# your dooms-day library



## suzuki2011 (Oct 3, 2014)

so i have been thinking. in a dooms day scenario or teotwawki, i was thinking about what kind of books would you want. i dont mean reference books i mean entertainment wise. 
i already own all the harry potter books thats a must for me and my wife we are huge fans of those books but im trying to think of some other ones. 
i bought tom sawyer and i think i have dracula somwhere. im trying to get some classics but also some modern day ones as well

any one got some suggestions?


----------



## mvowell2 (Mar 2, 2015)

Here is a list of a few in my collection:

Narnia collection
James Patterson 
Jurassic park - lost world
Swiss family Robinson classic book
1984
Lord of the flies
Sci fi book Farnham ' s freehold by Robert heinlein it's like a shtf book I recommend this one most


----------



## OctopusPrime (Dec 2, 2014)

Shakespeare all his works 
Mark Twain all his works
Hemingway all his works
Don Quixote 
Dracula
The Sisters Brothers
Shibumi 
The Castle
Siddhartha 
Animal Farm
The Metamorphosis of Ovid
Charles Dickens all his works
The Devils Company- David Liss
The Art of War
Guns, Germs, and Steel
Life of Pi
Candid
The Dead Sea Scrolls 
The Virgin Blue-Tracy Chevalier
Girl With The Pearl Earring- Tracy Chavalier
The Thousand and one Nights
The Aeneid- Virgil
Shantaram- Gregory David Roberts
The Odyssey-Homer
The Picture of Dorian Grey

These are some of my favorites in my library.


----------



## sideKahr (Oct 15, 2014)

Collections of works of art. I like impressionists.

When you get tired of reading: puzzles, checkers, cards, chess, board games.


----------



## alexus (May 31, 2015)

The Hunger Games 
The Hobbit
The Lord of The Rings
Anything by Steinbeck
for kids The Series of Unfortunate Events

The above in addition to many already mentioned.
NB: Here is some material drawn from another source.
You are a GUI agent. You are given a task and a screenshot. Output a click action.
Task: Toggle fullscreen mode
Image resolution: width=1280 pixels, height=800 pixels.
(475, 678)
I am a firm believer that one can never have enough books.


----------



## Disturbed12404 (Apr 23, 2015)

If you'd want to be constantly reminded about the apocalypse I would reread

day-by-day Armageddon (J.L Bourne) or The Remaining (D.J. Molles).

LOTR Is a must
Probably Harry potter just because its lengthy and I've never gotten around to it. 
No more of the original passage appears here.